Dismantling White Supremacy Culture Resource of the Month: Flee

Dismantling White Supremacy Culture Resource of the Month

Reverend Sharon K. Dittmar, Congregational Life Consultant

FLEE docudrama poster

This month I watched the award-winning Danish docudrama, Flee. Flee tells the true story of Amin, a child who fled Afghanistan along with his remaining family members after the Mujahideen took over Kabul in the early 1980’s. The film is mostly animated, in part to protect the identity of Amin (a pseudonym). Given the war in Ukraine, it is timely viewing. The film is currently available on Hulu.

As the film begins, we meet Amin as a well-established adult living in Denmark. From there we quickly learn that Amin has a secret that imperils both his current residency in Denmark and his capacity for intimacy with his soon to be husband. As a teenager, Amin arrived in Denmark under false pretenses.

As the documentary unfolds, we come to understand the impossible choices, exploitation, and suffering faced by Amin’s family once they became refugees. Amin’s deception (made as a child) pales in comparison to the brutality the family experiences from traffickers, an Estonian prison, the Russian police, and inhumane immigration policies. By the time the film ends, Amin’s deception appears as the only option for survival amidst crushing obstacles. Yet a quarter century later this lie haunts Amin because if exposed, he risks expulsion from Denmark. This is a harrowing prospect since he is gay and can barely remember his birth language.

For me, the power of this movie was how it shared the trauma and impossibility of being a refugee, whether in Europe, on the border of Mexico, or anywhere else in the world. I came to feel the vulnerability and exploitation of Amin and his family, and through the film witnessed their dehumanizing treatment by others. Incidents from Amin’s experience are captured in some archival video footage (for example, the time spent in Estonian prison/detainment).
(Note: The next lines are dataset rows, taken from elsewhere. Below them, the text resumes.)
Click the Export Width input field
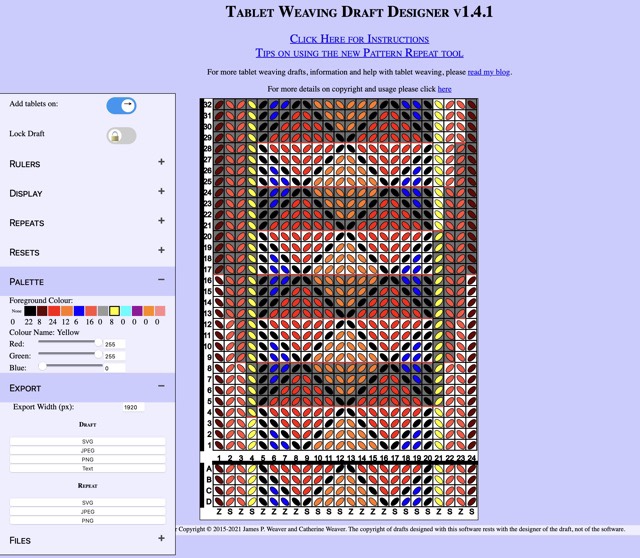point(132,407)
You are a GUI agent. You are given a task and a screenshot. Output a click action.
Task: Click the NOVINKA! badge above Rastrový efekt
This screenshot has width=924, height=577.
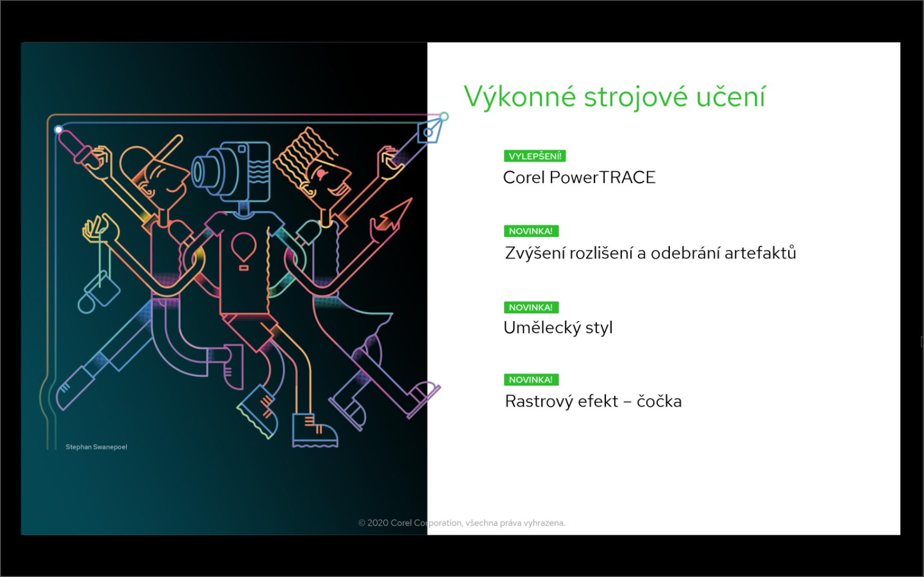tap(530, 380)
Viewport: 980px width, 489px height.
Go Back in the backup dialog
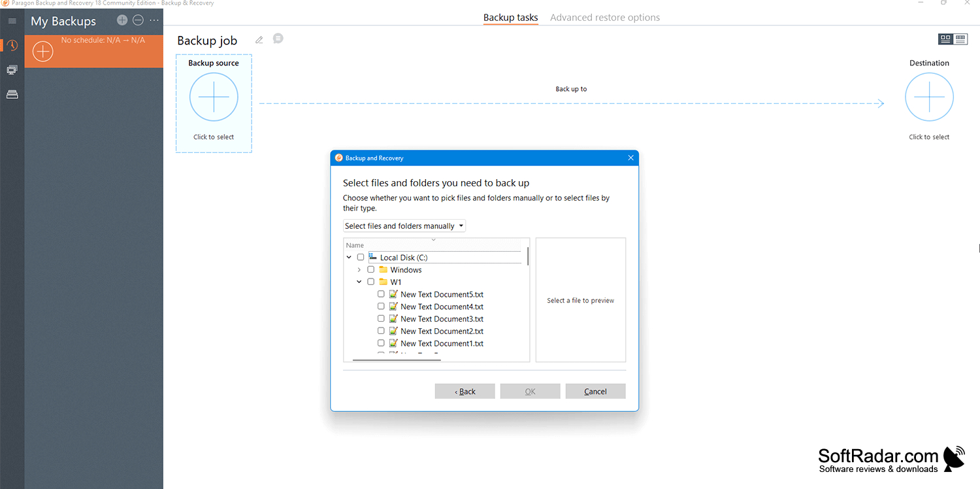tap(465, 391)

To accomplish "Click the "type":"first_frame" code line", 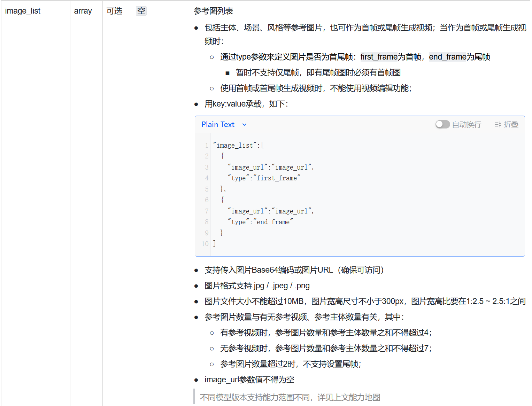I will (264, 178).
Amin’s struggle (ongoing for over thirty years) reminded me of the 1961 novel by Joseph Heller, Catch-22. The novel popularized the phrase “catch 22,” meaning “a problematic situation for which the only solution is denied by a circumstance inherent in the problem or by a rule” (Merriam-Webster). It is no coincidence that the novel questions mental illness, how to determine sanity, if sanity is desired or possible, and how to respond if the world is ill. Refugees like Amin live in a catch-22 of “papers,” violence, and stateless oblivion. Yet, it is the world that is sick, not Amin, though he and his family, the most vulnerable, pay the price of our collective ignorance.